Когда ему исполнилось шестнадцать лет, забрали его, так же как и других шляхетных детей, в «школу математических и навигацких, то есть мореходных, хитростных искусств». Школа помещалась в Сухаревой башне, где занимался астрономическими наблюдениями генерал Яков Брюс, которого считали колдуном и чернокнижником: кривая баба, торговавшая на Второй Мещанской мочеными яблоками, видела, как однажды зимнею ночью Брюс полетел со своей вышки прямо к месяцу верхом на подзорной трубе. Пахомыч ни за что не отдал бы дитя в такое проклятое место, если бы ребят не забирали силою.
Укрывавшиеся дворянские недоросли, привезенные из своих поместий под конвоем, иногда женатые, тридцатилетние и даже сорокалетние младенцы, сидели рядом с настоящими детьми на одной парте и зубрили по одной книжке с картинкою, изображавшею учителя, который огромным пуком розог сечет разложенного на скамейке школьника, – с подписью: Всяк человек в тиши поучайся. Все буквари обильно украшались розгочными виршами:
Благослови, Боже, оные леса,Яже розги родят на долгие времена.Малым розга березова ко умилению,А старым жезл дубовый ко подкреплению.
И царским указом предписывалось: «Выбрать из гвардии отставных добрых солдат и быть им по человеку во всякой каморе во время учения, и иметь хлыст в руках; и буде кто из учеников будет бесчинствовать, оным бить, несмотря какой бы виновный фамилии ни был».
Но как ни вбивали в головы науку малым – хлыстом и розгою, большим – плетями и батогами, все одинаково плохо учились. Иногда в минуты отчаяния певали они «песнь вавилонскую». Начинали старшие хриплыми с перепою басами:
Житье в школе не по нас,В один день секут пять раз.
Малыши подтягивали визгливыми дискантами:
Ох, горе, беда!Секут завсегда.
И дисканты и басы сливались в дружный хор:
И лозами по бедрам,И палями по рукам.Ни с другого слова в рожу,Со спины дерут всю кожу.Геометрию смекай,А пустые щи хлебай.Ох, горе, беда!Секут завсегда.О, проклятое чернило!Сердце наше иссушило.И бумага, и пероСокрушают нас зело,Хоть какого молодцаСгубит школа до конца.Ох, горе, беда!Секут завсегда.
Немногому научился бы Тихон в школе, если бы не обратил на него внимание один из учителей, кенигсбергский немец пастор Глюк. Выучившись русскому языку с грехом пополам у беглого польского монаха, Глюк приехал в Россию обучать «московских юношей, аки мягкую и ко всякому изображению угодную глину». Он разочаровался скоро не столько в самих юношах, сколько в русском способе «муштровать их, как цыганских лошадей», вбивать им в головы науку плетьми. Глюк был человек умный и добрый, хотя пьяница. Пил же с горя, потому что не только русские, но и немцы считали его сумасшедшим. Он писал головоломное сочинение «Комментарии на комментарии Ньютона к Апокалипсису», где все христианские откровения о кончине мира доказывались тончайшими астрономическими выкладками на основании законов тяготения, изложенных в недавно вышедших Ньютоновых «Philosofiae Naturalis Principia Mathematica».

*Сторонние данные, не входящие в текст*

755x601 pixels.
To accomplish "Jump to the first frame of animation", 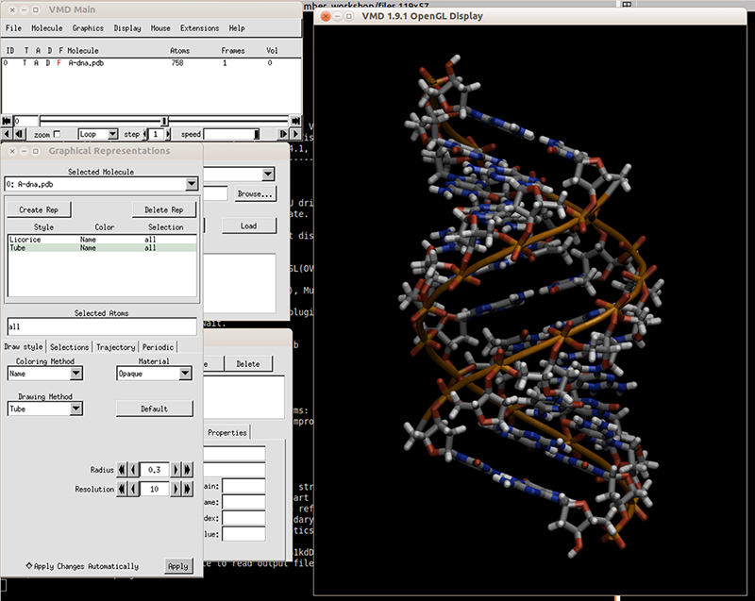I will [8, 121].
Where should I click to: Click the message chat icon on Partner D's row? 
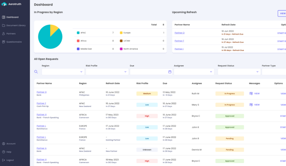(x=252, y=93)
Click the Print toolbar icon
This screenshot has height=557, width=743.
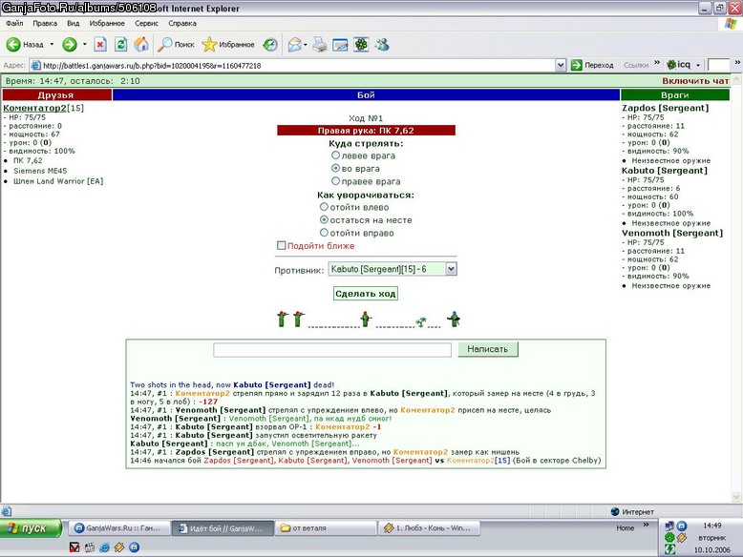pyautogui.click(x=320, y=45)
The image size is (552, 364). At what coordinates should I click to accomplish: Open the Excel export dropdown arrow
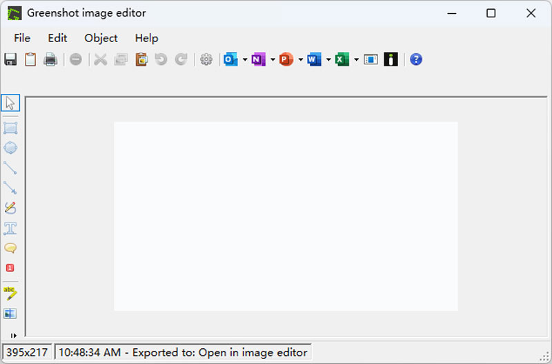pyautogui.click(x=356, y=60)
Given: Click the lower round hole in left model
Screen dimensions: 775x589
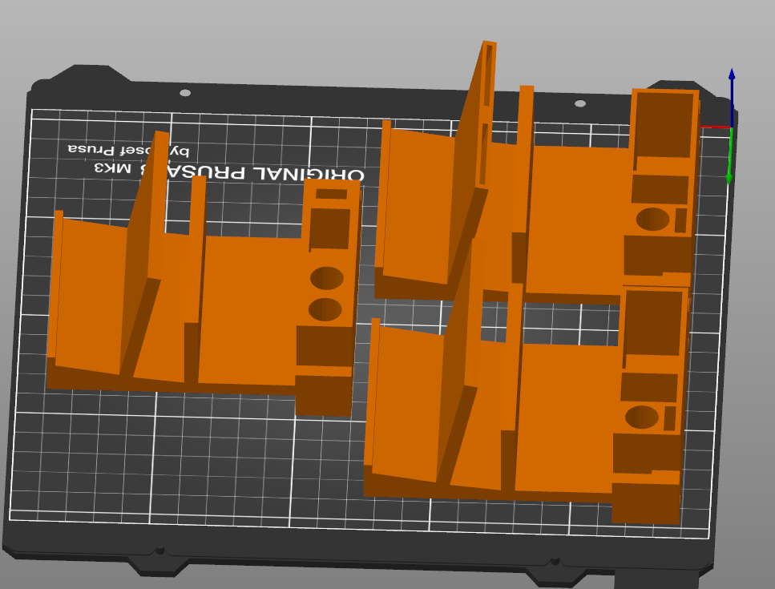Looking at the screenshot, I should click(325, 309).
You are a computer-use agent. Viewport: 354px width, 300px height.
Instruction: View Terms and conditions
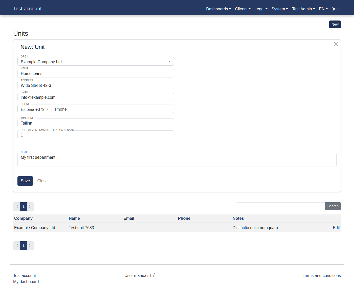tap(322, 275)
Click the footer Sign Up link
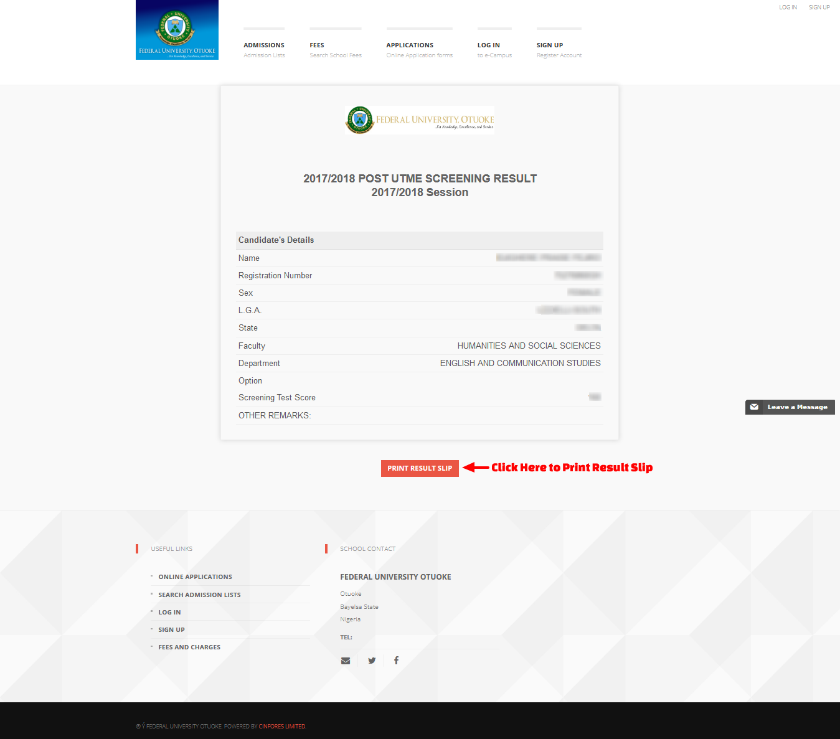This screenshot has height=739, width=840. (x=171, y=630)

В ученике своем Тихоне он открыл необыкновенные способности к математике и полюбил его как родного.
Старый Глюк сам в душе был ребенком. С Тихоном говорил он, особенно будучи навеселе, как со взрослым и единственным другом. Рассказывал ему о новых философских учениях и гипотезах, о Magna Instauratio Бэкона, о геометрической этике Спинозы, о вихрях Декарта, о монадах Лейбница, но всего вдохновеннее – о великих астрономических открытиях Коперника, Кеплера, Ньютона. Мальчик многого не понимал, но слушал эти сказания о чудесах науки с таким же любопытством, как беседы трех стариков о невидимом Китеже-граде.
Пахомыч считал всю вообще науку немцев, в особенности же «звездочетие», «остроумею», безбожною.

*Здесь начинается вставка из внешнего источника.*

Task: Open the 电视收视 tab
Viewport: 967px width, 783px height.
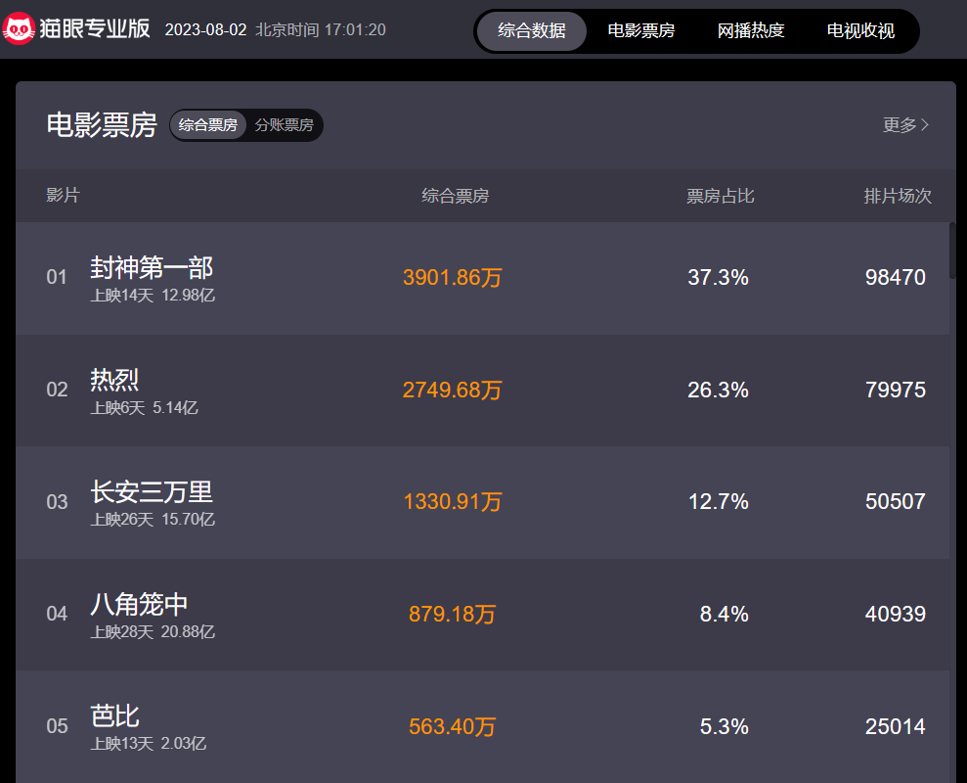Action: (x=860, y=30)
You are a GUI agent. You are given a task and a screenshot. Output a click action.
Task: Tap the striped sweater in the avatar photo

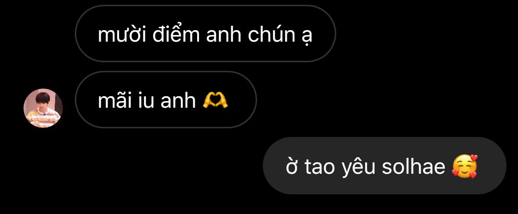42,119
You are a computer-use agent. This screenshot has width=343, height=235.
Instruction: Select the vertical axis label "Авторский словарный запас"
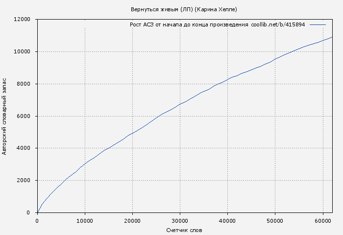5,116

– Проклятый Коперник, – говорил он, – Богу соперник: тягостную Землю поднял от центра земного на воздух. Ему одному только приснилось, будто Солнце и звезды стоят, а Земля оборачивается, противно Священным Писаниям. Смеются над ним богословы!
– Истинная философия, – говорил пастор Глюк, – вере не только полезна, но и нужна. Многие святые отцы в науках философских преизяществовали. Знание натуры христианскому закону не противно; и кто натуру исследовать тщится, Бога знает и почитает; физические рассуждения о твари служат к прославлению Творца, как и в Писании сказано: Небеса поведают славу Господню.
Но Тихон угадывал смутным чутьем, что в этом согласии науки с верою не все так просто и ясно для самого Глюка, как он думает или только старается думать. Недаром иногда в конце ученого спора с самим собою о множестве миров, о неподвижности космических пространств сильно выпивший старик, забывая присутствие ученика, опускал, как будто в изнеможении, на край стола свою лысую, со съехавшим на сторону париком голову, отяжелевшую не столько от вина, сколько от головокружительных метафизических мыслей, и глухо стонал, повторяя знаменитое восклицание Ньютона: «О, физика, спаси меня от метафизики!»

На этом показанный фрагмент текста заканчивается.